Indonesia, as the world’s largest exporter of this much-hated commodity, wants to boost exports and, most importantly, get rid of high stocks. At the same time, they do not foresee that this abolition of the export levy will do any harm to government revenues.
Deputy Finance Minister Suahasil Nazara told Reuters.
“This temporary incentive is meant so that exports can flow so that tanks can be quickly emptied and farmers’ fresh fruit bins can be absorbed.”
Their stocks have filled up after their ban
Quite recently we informed you about the end of the ban on palm oil exports in Indonesia. This lasted for approximately 3 weeks and ended on 23 May.

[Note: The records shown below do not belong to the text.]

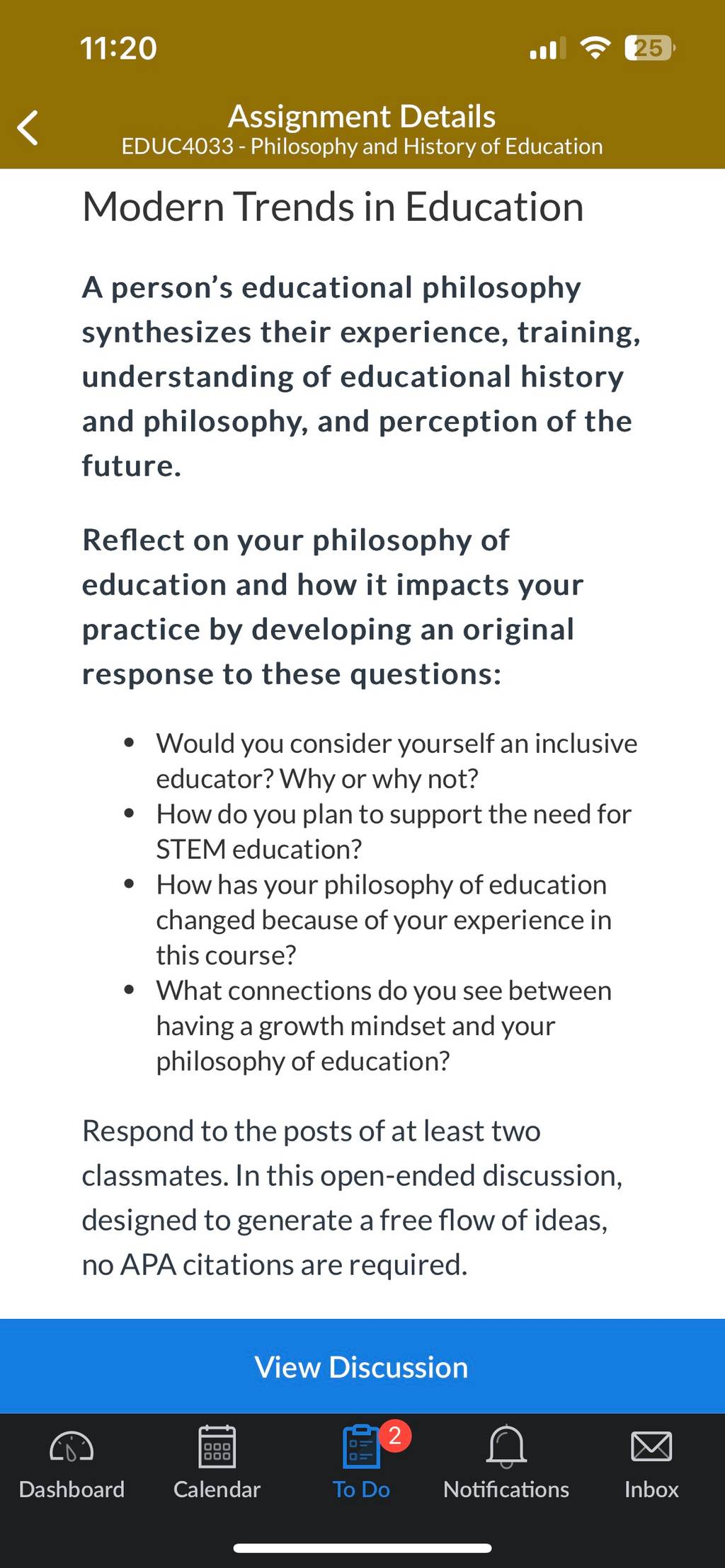Tap the 11:20 clock in status bar
This screenshot has height=1568, width=725.
pyautogui.click(x=118, y=48)
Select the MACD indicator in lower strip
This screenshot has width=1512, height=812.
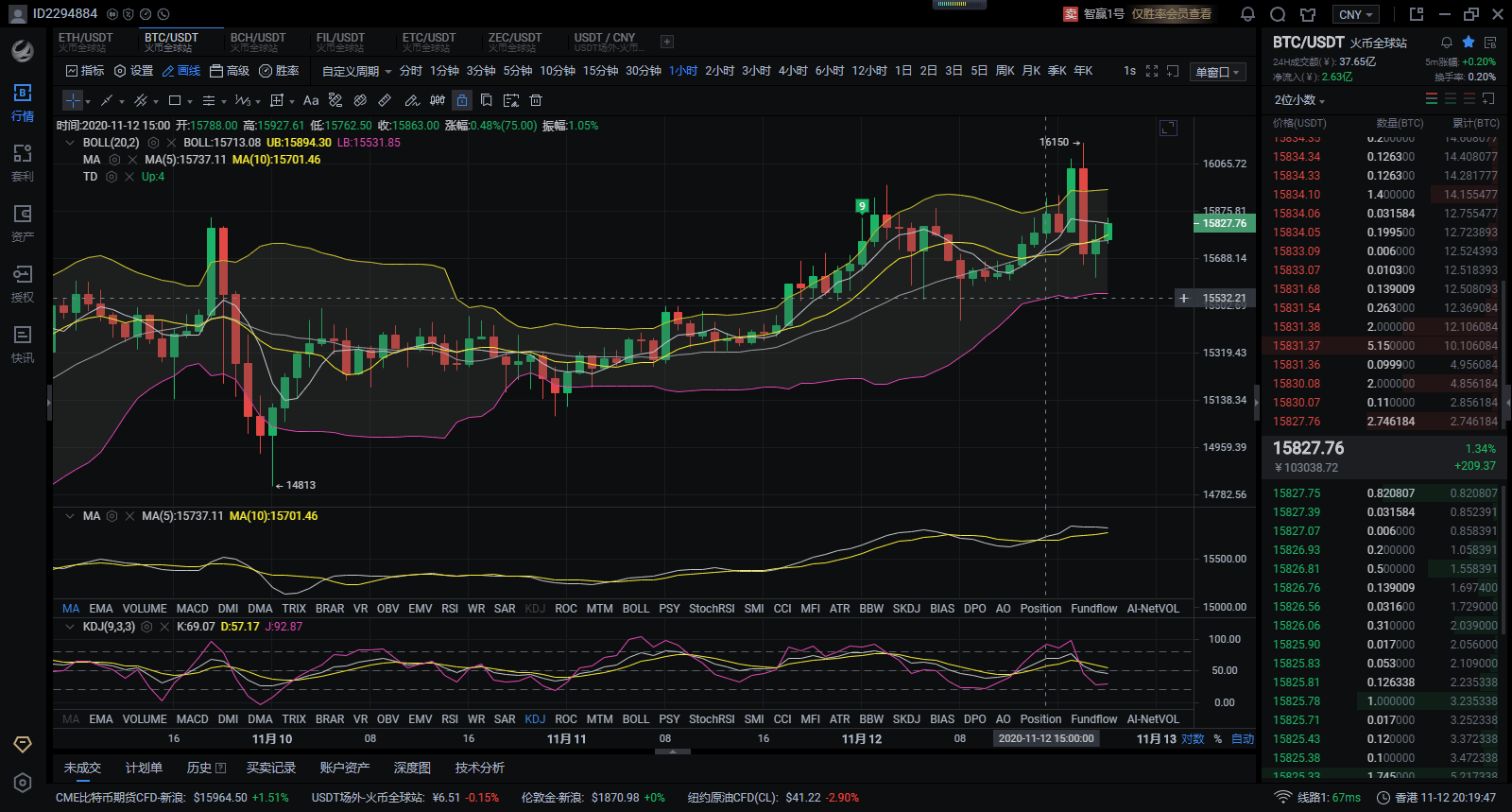point(192,719)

Since then, the state has seen measures that we see in multiple commodities in different countries. This is a domestic market obligation, which means that producers have to supply part of their production to the domestic market. This is to protect against shortages and price increases in the domestic market.
However, producers have built up stocks and are now exporting them in bulk to the global market. Supply is increasing in the market, causing prices to fall. Thus, we can see that the price of palm oil by April has already fallen by 50% and its prices are the lowest in more than a year. It is thus one of the very few commodities that have recently fallen in price.

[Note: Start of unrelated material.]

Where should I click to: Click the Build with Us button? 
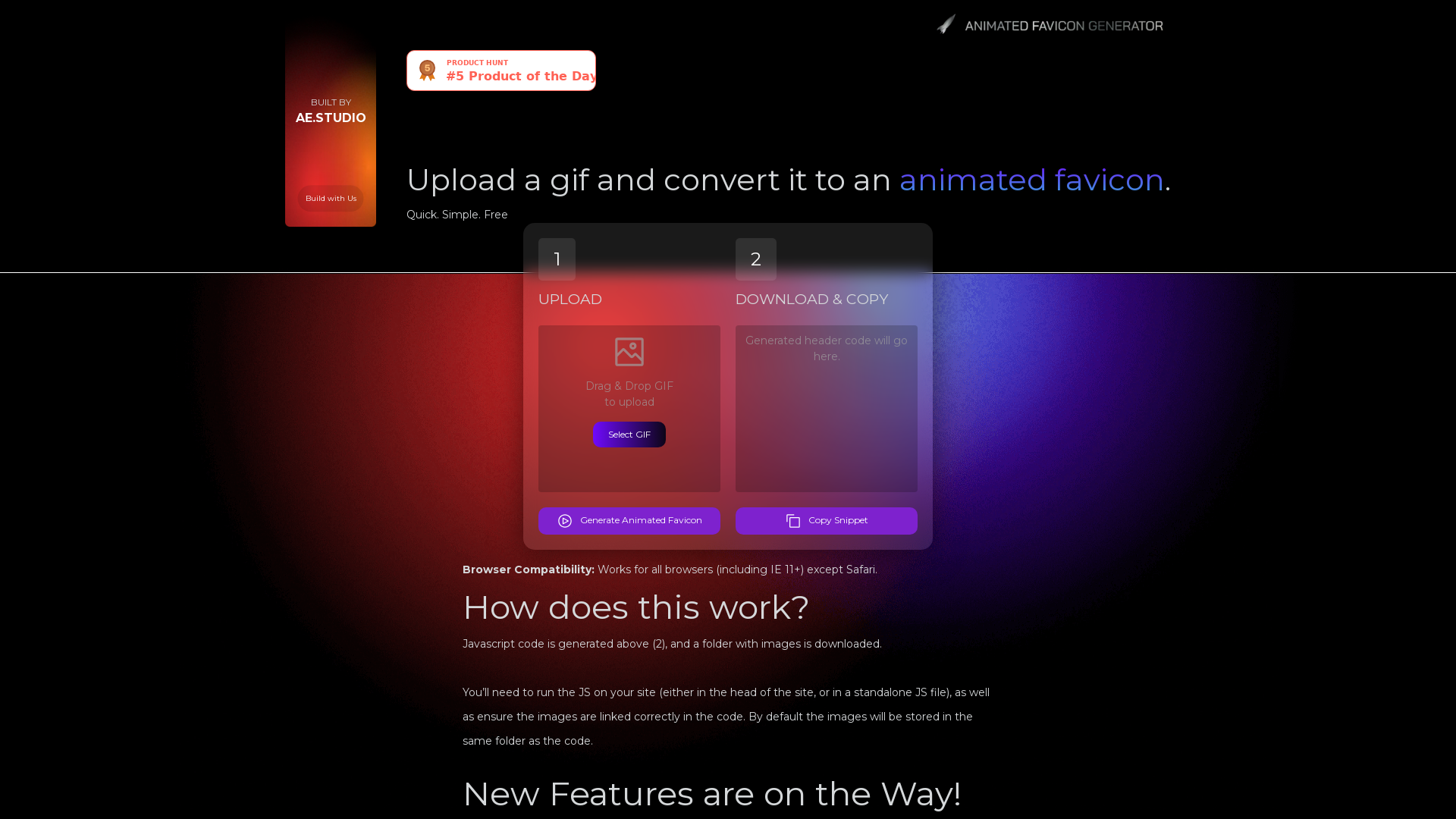click(331, 198)
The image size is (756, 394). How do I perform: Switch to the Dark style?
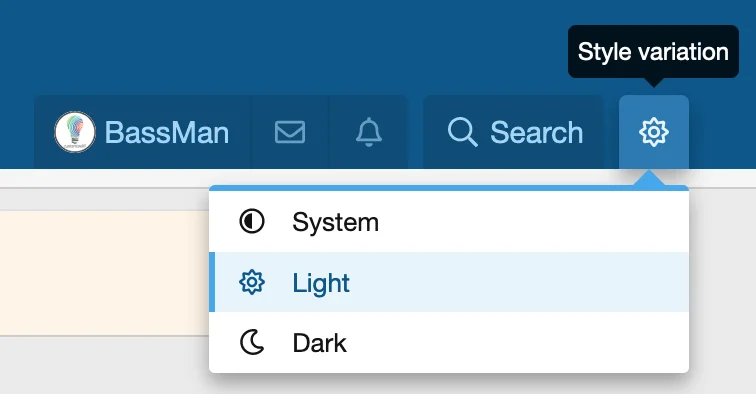click(x=449, y=342)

Mills have again reduced their purchases of fruit
There should be 7.23 million tonnes of crude palm oil in storage tanks, which shows us that stocks are high. This has forced the mills not to buy more palm fruit from farmers, which in turn has caused the unpurchased fruit to rot.
The next step to empty the stockpiles is to add more palm oil to the biodiesel. From July 20, the palm oil content in biodiesel will increase from 30% to 35%.
We can also expect a progressive export tax to be introduced from September. The rate of this tax will be somewhere between $55 and $240 per tonne of crude palm oil.